Vous penserez qu'avec la liberté qui m'a été rendue j'aurais plus de temps pour faire parler Paul. Que nenni ! N'oubliez pas que l'oisiveté est mère de tous les vices. De plus, qu'ai-je à dire sur les primaires socialistes ? Avec tous le respect que j'ai pour les socialos, je n'ai pas grand-chose à dire sur ces chancres de la solidarité. Steve Jobs ? J'ai découvert son existence il y a 6 mois par un de mes manageurs qui avaient même une tête de pomme. Je ne comprends toujours pas pourquoi tous les quidam connaissent le nom de ce type sous prétexte qu'ils ont un des produits de la société dont il est le PDG. J'achète toutes les semaines des BN à ma fille sans savoir le nom du PDG de cette biscuiterie, idem pour ma voiture qui me rend infiniment plus de services que le Macintosh que je n'achèterai jamais. Bref je vais essayer d'être plus présent ici, car il y a quand même deux trois choses que j'essaierai de faire passer entre les lignes...

01 avril 2010

Le cens du vote

Montebourg révèle en avant première la manière dont se déroulera le vote des primaires du parti socialiste. C'est vraiment un point délicat pour ce parti qui n'a pas vraiment l'air d'être habitué à la démocratie interne. Le principe même des primaires n'est pas admis par tous les éléphants. C'est à se demander s'ils croient tout simplement au vote, si quelqu'un désigné par les militants aurait toute légitimité. Rappelons au passage que ces primaires seraient destinées à l'élection présidentielle opération urnesque destinée à élire le premier d'entre les premiers par le vote de tous. Peut-être que leur rousseauisme leur fait comprendre que le vote n'est pas légitime sur une petite communauté mais que sur une grande, comprenne qui pourra, il l'est.

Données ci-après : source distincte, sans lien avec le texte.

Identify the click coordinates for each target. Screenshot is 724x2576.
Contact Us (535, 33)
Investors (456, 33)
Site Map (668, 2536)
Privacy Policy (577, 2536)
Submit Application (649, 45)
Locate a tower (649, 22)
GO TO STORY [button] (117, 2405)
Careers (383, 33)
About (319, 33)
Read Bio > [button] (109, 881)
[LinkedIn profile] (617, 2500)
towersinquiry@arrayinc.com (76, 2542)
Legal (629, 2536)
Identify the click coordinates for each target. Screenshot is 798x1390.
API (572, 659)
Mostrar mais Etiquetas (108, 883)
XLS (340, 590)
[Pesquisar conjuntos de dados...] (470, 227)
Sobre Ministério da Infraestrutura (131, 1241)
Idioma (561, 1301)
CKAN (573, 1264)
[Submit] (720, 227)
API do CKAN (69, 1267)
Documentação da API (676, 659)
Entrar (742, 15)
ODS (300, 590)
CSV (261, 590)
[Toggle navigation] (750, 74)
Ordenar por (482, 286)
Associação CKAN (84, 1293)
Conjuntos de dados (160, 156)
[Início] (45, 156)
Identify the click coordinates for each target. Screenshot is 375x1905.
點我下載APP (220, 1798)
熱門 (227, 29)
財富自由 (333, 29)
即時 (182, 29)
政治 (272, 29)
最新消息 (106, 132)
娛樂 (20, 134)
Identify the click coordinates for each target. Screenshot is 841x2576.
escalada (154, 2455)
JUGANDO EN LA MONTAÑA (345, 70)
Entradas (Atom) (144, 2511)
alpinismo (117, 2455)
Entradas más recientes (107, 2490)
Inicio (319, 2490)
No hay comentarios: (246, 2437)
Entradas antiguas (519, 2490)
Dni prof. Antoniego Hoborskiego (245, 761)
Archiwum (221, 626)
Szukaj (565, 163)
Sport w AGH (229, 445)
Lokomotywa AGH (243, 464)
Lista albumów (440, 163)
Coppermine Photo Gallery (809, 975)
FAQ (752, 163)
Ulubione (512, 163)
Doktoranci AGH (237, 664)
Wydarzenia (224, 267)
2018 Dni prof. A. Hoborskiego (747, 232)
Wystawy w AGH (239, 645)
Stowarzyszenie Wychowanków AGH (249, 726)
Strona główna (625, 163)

Montebourg semble gêner par la détermination du corps électoral dans le cadre de ces primaires. Il veut que le vote soit réservé aux sympathisants de gauche et pour ce faire il voudrait faire payer, que le suffrage soit censitaire. Doit-on comprendre que les gauches sont des bourgeois ? On va encore pouvoir s'en donner à cœur joie devant les prochaines avancées démocratiques de nos socialos nationaux.